== Segment start ==

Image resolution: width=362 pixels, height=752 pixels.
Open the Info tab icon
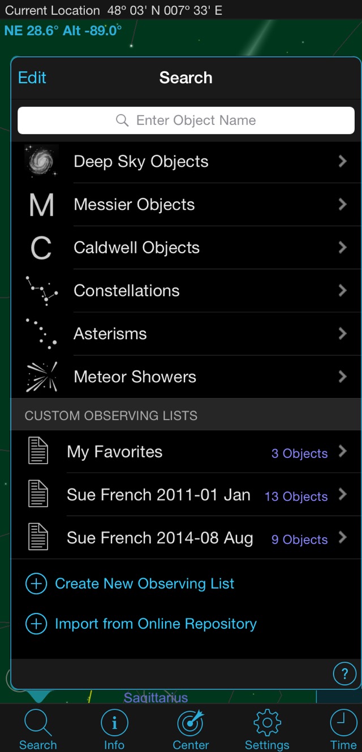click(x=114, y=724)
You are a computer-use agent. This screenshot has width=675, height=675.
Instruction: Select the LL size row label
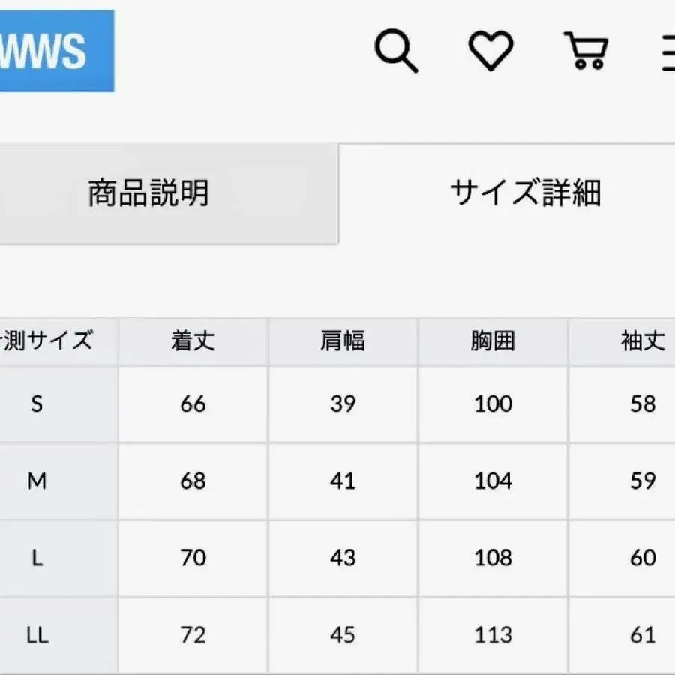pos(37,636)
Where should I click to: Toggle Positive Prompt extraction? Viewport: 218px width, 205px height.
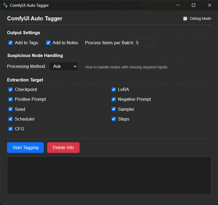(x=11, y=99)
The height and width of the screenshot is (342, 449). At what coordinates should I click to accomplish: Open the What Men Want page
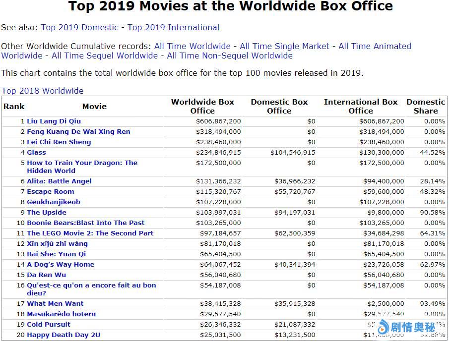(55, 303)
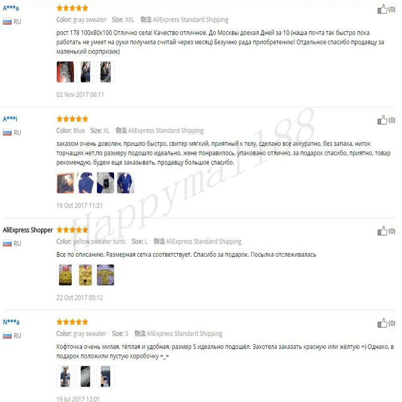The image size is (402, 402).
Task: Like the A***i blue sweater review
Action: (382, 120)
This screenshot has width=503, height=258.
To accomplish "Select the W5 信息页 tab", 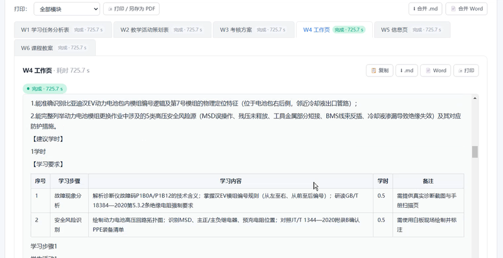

== Segment end ==

[AIM OF THE EXERCISE]:
Reproduce exactly, and only, the lines that begin at the one containing "Open the Info tab icon" and end with the final line of the data, both included, while omitting every picture.

[RESPONSE FOR THIS EXERCISE]:
Open the Info tab icon
click(x=114, y=724)
You are a computer-use agent. This screenshot has width=675, height=675.
Instruction: Select the LL size row label
pos(37,636)
Where should I click to: Toggle Positive Prompt extraction? Viewport: 218px width, 205px height.
(x=11, y=99)
The height and width of the screenshot is (342, 449). At what coordinates should I click to accomplish: Open the What Men Want page
(55, 303)
The image size is (402, 402).
Task: Like the A***i blue sweater review
Action: (382, 120)
This screenshot has width=503, height=258.
To accomplish "Select the W5 信息页 tab", 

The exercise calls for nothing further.